The music of the film appeared bland in comparison to some of Aamir's earlier ones before entering the theatre, but at least a couple of songs grow on you, and stay with you, most likely to be 'Sunshine' and 'Behti Hawa Sa'. Even the talismanic 'Aal Iz Well' turns out a bright spot in the scheme of things. Songs weave themselves into the narrative as fluidly as the roller-coaster of emotions written into the script, where you smile one second, go misty eyed the other.
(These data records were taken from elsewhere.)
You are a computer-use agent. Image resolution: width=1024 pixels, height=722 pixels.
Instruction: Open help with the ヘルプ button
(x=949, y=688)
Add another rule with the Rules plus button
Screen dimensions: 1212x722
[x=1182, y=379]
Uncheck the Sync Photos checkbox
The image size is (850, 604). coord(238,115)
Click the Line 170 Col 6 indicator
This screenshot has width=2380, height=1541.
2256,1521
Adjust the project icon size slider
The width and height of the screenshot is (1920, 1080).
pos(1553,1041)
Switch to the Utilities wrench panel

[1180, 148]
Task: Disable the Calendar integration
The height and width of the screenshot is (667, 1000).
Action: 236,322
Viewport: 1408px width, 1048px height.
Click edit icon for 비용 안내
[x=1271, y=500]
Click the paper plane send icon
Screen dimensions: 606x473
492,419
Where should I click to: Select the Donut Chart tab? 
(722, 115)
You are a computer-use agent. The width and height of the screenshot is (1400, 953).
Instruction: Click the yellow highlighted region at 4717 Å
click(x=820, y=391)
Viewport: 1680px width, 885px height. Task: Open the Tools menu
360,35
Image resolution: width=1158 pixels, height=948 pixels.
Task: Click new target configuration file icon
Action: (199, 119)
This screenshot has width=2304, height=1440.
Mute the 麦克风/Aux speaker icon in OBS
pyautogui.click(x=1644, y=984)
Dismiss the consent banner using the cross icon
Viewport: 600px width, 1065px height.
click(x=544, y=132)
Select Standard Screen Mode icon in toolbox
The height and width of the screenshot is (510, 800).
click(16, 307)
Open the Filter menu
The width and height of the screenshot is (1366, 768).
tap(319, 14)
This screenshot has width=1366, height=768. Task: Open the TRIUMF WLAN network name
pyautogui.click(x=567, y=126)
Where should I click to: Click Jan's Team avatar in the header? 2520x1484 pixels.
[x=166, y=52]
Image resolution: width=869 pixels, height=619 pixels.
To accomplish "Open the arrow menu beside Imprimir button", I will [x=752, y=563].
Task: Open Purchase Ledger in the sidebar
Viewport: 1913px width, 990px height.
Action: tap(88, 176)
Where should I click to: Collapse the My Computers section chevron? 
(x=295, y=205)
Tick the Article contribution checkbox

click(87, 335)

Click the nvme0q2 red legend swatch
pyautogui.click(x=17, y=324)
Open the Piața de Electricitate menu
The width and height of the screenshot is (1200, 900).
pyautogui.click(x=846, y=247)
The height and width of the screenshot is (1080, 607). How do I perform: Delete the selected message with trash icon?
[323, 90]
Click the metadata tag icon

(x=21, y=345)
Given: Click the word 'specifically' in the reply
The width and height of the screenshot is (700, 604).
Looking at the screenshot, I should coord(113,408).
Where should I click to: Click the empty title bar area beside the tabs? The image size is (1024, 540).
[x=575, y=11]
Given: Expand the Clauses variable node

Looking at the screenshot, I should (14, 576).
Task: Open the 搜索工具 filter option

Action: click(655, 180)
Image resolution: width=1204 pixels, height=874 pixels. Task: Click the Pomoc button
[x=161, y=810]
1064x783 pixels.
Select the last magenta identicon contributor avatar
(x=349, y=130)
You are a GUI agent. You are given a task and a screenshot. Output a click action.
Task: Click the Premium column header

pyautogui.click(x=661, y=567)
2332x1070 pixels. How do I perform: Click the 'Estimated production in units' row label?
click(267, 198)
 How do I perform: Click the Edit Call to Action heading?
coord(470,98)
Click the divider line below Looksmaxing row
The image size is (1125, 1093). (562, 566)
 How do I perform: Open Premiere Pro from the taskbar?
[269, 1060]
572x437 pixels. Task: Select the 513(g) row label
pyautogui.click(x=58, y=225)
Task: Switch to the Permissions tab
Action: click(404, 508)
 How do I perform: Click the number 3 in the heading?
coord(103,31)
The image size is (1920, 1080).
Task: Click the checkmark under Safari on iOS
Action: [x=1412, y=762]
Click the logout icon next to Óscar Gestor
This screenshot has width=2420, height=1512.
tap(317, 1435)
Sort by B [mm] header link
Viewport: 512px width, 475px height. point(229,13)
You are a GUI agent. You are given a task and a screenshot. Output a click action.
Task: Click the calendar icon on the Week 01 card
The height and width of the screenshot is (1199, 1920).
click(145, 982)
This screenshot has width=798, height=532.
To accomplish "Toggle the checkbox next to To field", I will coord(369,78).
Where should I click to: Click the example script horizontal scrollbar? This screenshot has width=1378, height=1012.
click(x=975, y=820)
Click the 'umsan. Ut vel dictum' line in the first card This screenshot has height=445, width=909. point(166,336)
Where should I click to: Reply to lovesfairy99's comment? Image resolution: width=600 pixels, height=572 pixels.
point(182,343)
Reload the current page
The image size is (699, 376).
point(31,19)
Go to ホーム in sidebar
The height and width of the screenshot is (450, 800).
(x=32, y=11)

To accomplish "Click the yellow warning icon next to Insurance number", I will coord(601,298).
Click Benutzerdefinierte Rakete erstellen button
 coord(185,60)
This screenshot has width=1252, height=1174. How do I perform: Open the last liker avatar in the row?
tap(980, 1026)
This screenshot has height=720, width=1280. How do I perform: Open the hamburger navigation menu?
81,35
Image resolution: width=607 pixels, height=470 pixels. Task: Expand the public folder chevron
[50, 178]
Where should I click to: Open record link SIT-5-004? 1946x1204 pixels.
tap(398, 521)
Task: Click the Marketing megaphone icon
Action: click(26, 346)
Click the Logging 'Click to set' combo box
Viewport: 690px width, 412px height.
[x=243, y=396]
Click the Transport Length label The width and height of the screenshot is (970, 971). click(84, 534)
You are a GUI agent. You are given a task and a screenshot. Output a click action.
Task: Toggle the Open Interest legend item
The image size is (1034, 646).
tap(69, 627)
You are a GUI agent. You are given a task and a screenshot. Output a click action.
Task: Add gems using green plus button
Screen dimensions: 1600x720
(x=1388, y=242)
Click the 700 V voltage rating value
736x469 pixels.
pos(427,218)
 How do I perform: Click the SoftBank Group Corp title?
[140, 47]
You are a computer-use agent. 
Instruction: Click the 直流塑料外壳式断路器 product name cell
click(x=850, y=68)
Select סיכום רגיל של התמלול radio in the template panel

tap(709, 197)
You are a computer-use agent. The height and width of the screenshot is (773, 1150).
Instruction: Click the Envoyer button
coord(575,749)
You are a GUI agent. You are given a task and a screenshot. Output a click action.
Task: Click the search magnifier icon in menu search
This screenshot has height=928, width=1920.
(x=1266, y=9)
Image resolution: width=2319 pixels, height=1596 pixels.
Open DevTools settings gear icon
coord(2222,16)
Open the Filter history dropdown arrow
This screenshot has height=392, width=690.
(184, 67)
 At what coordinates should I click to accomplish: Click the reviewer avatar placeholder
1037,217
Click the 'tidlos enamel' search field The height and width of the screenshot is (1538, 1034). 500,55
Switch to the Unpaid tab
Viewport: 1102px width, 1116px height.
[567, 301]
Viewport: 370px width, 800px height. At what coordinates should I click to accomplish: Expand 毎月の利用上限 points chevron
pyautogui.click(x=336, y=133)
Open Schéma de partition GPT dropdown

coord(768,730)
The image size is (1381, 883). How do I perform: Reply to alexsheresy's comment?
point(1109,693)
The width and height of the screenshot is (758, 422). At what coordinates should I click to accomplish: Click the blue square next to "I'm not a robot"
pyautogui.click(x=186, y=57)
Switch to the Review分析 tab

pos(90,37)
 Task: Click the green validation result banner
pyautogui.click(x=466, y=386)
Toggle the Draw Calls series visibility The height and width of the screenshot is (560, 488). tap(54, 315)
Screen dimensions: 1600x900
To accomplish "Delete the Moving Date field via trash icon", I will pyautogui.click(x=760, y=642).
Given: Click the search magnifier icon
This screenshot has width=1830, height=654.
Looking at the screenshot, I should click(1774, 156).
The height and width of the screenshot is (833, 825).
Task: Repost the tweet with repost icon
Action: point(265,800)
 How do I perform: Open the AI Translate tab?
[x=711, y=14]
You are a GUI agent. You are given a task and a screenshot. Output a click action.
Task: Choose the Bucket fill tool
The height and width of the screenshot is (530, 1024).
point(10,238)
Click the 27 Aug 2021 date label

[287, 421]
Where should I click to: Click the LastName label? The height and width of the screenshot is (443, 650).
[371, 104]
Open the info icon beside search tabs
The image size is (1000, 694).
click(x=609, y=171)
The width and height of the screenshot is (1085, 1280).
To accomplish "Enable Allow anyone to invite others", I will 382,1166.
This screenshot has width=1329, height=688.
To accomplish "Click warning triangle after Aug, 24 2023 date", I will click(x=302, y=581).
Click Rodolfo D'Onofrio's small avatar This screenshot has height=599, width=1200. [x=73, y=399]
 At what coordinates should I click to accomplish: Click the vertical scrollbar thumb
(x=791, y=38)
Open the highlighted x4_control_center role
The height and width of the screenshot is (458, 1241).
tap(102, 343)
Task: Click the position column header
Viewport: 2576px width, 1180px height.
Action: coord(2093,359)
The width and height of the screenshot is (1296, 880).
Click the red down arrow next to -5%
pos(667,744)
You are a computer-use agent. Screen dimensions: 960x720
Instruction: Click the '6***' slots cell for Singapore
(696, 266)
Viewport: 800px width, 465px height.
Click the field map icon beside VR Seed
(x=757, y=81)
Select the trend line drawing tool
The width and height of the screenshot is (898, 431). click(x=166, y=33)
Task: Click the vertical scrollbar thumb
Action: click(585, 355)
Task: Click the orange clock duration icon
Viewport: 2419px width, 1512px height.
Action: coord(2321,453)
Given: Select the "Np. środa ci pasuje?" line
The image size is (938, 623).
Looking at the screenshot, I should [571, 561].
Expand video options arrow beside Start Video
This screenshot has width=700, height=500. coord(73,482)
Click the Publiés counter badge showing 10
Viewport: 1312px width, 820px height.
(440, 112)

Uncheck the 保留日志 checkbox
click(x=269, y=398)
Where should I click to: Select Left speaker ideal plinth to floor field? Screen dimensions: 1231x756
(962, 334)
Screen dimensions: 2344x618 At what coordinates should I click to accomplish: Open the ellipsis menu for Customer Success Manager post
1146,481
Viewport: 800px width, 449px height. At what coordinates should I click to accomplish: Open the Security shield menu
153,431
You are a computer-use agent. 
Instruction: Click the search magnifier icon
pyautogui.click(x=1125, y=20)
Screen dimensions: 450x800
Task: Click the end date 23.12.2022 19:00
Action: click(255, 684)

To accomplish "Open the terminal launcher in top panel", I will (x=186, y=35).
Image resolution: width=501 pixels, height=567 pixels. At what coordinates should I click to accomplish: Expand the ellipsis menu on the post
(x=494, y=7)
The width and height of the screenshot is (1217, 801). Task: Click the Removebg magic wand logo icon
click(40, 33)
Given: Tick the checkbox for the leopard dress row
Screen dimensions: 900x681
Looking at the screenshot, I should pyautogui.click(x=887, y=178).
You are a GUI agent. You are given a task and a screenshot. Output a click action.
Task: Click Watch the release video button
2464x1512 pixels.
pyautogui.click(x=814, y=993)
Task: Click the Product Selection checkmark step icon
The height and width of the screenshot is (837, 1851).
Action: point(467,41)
And you also catch your guilt pangs of laughing at Raju's (Sherman Joshi) poor household, spinster sister, maudlin mother & a paralysed dad: where other movies make you go for the handkerchief, Raju Hirani & Abhijat Joshi's script makes you chuckle, yet not falling into a mock slapstick. And you wonder also at the comic Chatur Ramalingam (Omi), or Viru Sahasrabuddhe or Virus (Boman Irani) being worked out of typical bollywood definition of South Indians or professors, but you're ready to barter all that for a handful of good laughs these characters evoke.


The cinematography really should come in for some generous compliments for making the Shimla-Manali-Leh road look like American highways, as also capturing the beauty en-route dreamily. It has a convert in me, now wanting to master that route by bike sometime soon.


So, will the movie become a phenomenon? You bet, it will. It will sit pretty, in its own right, up there with the serious messages conveyed emphatically in RDB & TZP. Will I watch it again, paying 300 bucks? You bet again! In fact, quite feel like doing what Madhavan & Sherman do in a 'hats-off' scene for Aamir: pull down their pants, bow in salute, and say" Jahanpanaah, tussi great ho!"